I grew up in downtown Anchorage. I went to school on the East Coast and West Coast, but kept coming back to Alaska. Growing up in the environment of Anchorage gave me an opportunity to have the freedom to explore unconventional ways of building, doing, and being than you might have in a rural setting, or fully urban setting. You still have the connection to industry and art. There is the freedom of the rural, but the information and materials that come along with being in a city. It is the space and environment that keeps bringing me back, paired with the inherit wildness of the individuals who live here.
How do you think your work as both a wildland firefighter and architect influences your art?
I spend summers working as a Wildland Firefighter. This work influences me as an architect and artist. The reason I like architecture is the same reason I do art. It is the communication of one’s soul that drives art. My growing up with art was my means of learning and understanding the world. I was able to learn more about academics. This was my foray into architecture. From an early age I was showing understanding of learning by creating art to demonstrate my ideas. This was a direct tie to going into architecture.
Working as a wildland firefighter, we put a year’s worth of work into 5 months. This intensity parces away unnecessary aspects of life. For example, a wildland firefighter's pants are cut short, sitting just below the top of the boot.
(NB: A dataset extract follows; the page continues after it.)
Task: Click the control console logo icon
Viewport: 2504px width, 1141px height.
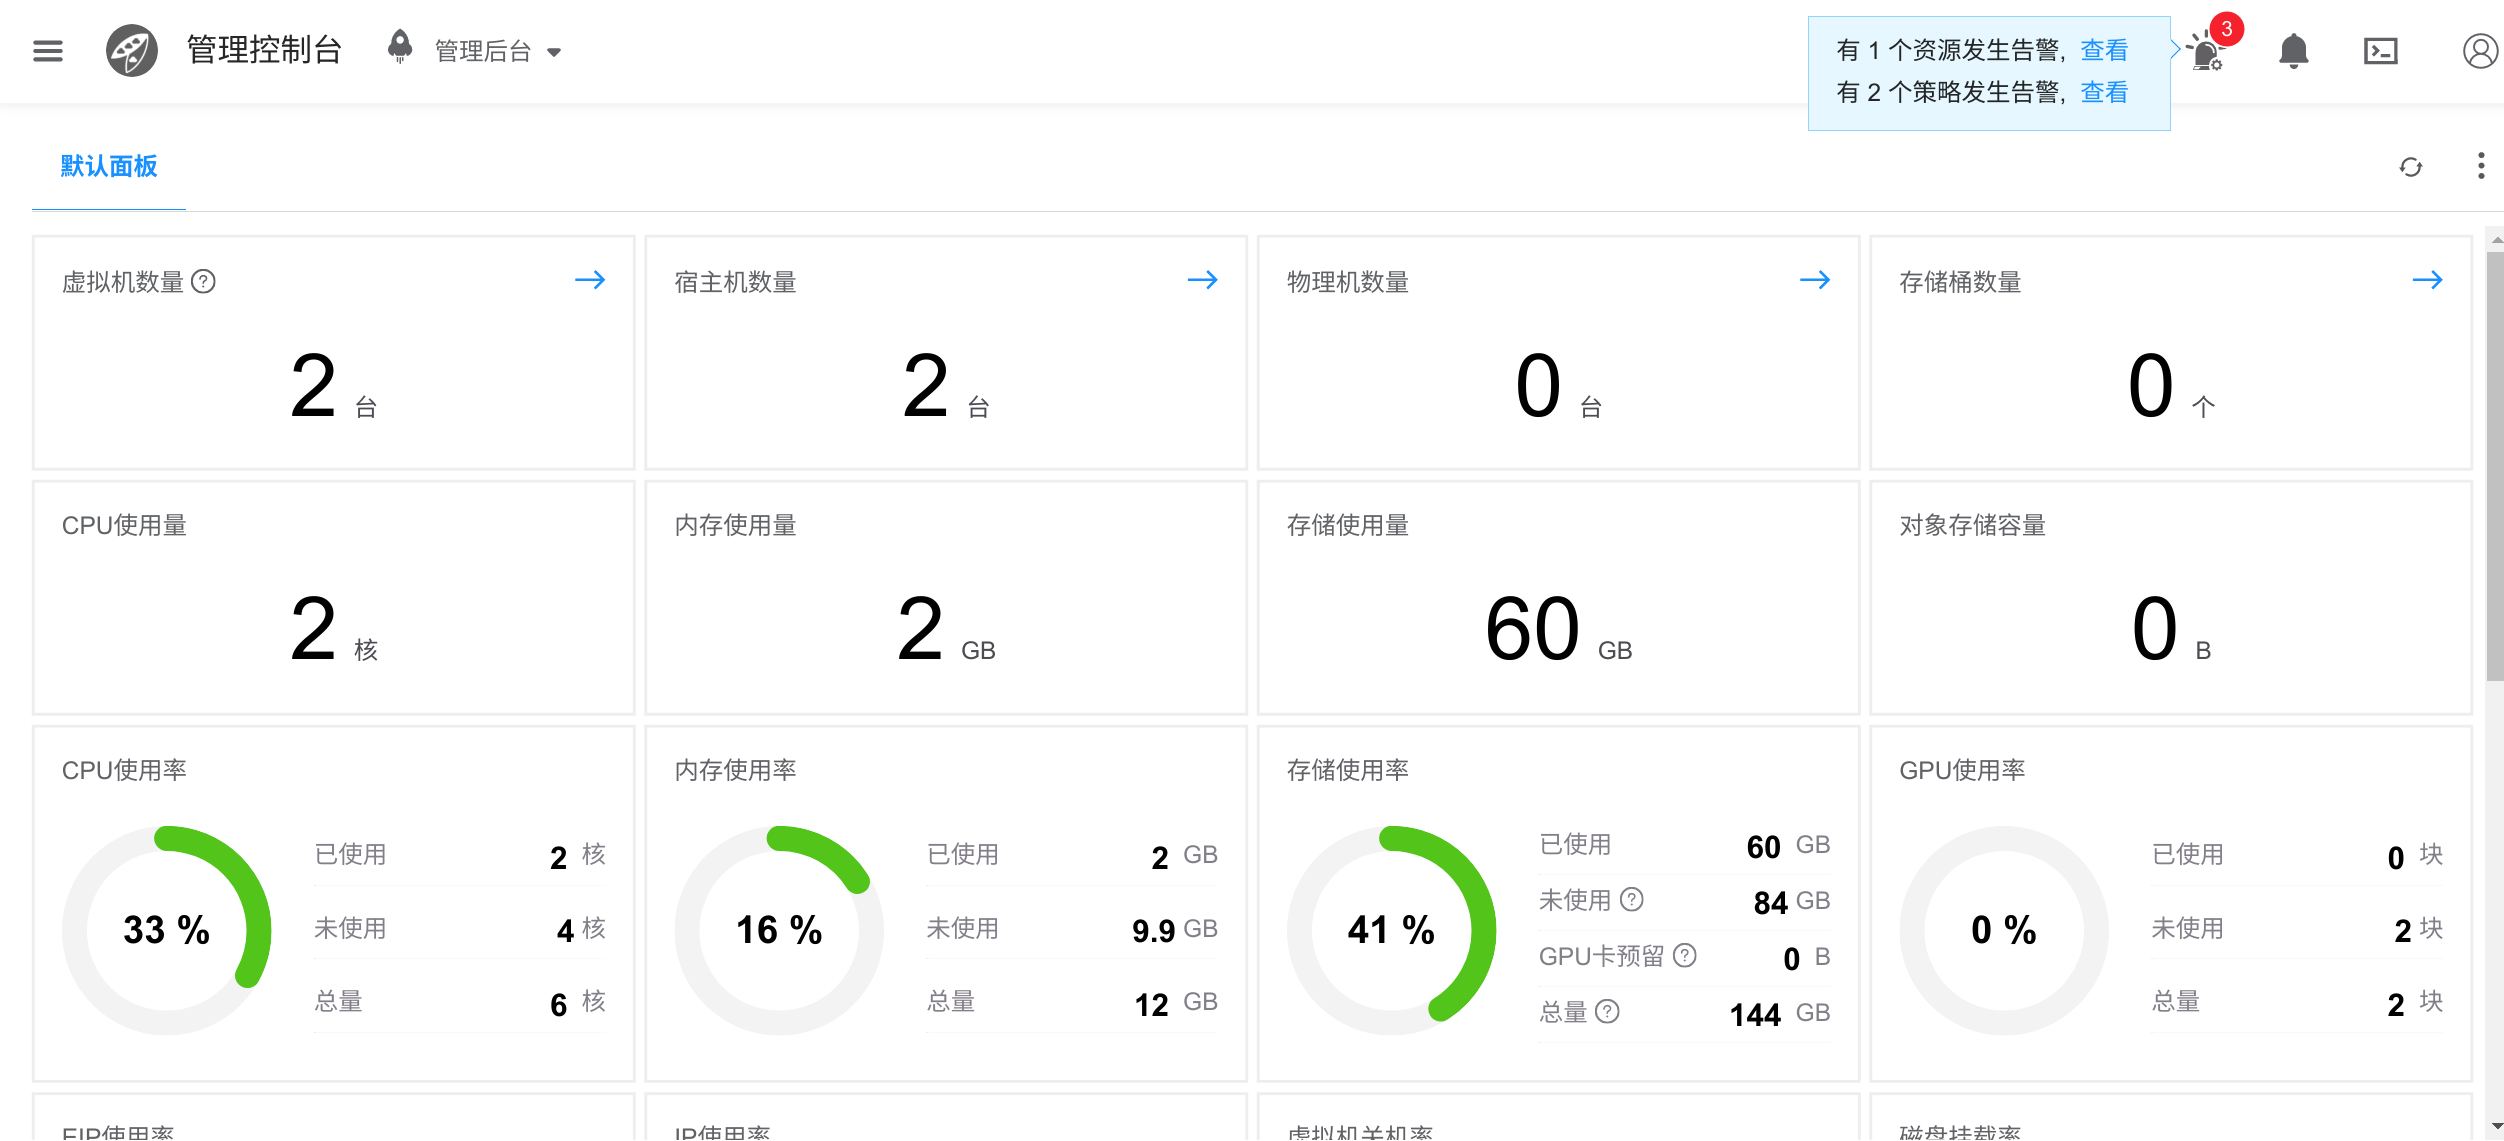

While it looks silly it keeps the cuffs from dragging in the mud or getting caught on sticks while a tree is falling. This willingness to remove any hindrances to functionality transfers to my art and architecture. Functionality and usefulness take precedence over fashion and convention. If it’s not working, you get rid of it in a direct way. There is a pragmatism embedded in my work as an artist that comes from my work as a firefighter.
Can you describe your installation Borean Lines?
This piece is a mirror of my experience with Anchorage, in which a rural birch tree and an industrial conveyor belt makes sense to me. The scale of the tree and the width and material qualities of the conveyor belt are in balance. Both objects come from within 45 miles of the other. The conveyor belt allows me to play with the rigidity of the birch tree. Birch are amazing, they are the first tree to come back after a disturbance. They are a hardwood, but they grow quickly. In a high wind, they have an expressive way of bending and moving- rather than breaking. This piece is about the qualities of birch tree brought to the extreme.
What are you working on now, or alternatively, what do you want to be working on next?
This sculpture is titled “Borean Lines”. I would like to explore this further in a set of pieces that explore the expressiveness of the material, in the sense of the place. I am currently working on a long term study of Alaskan winters that track the passage of time and the palette of light that we experience in the winter months.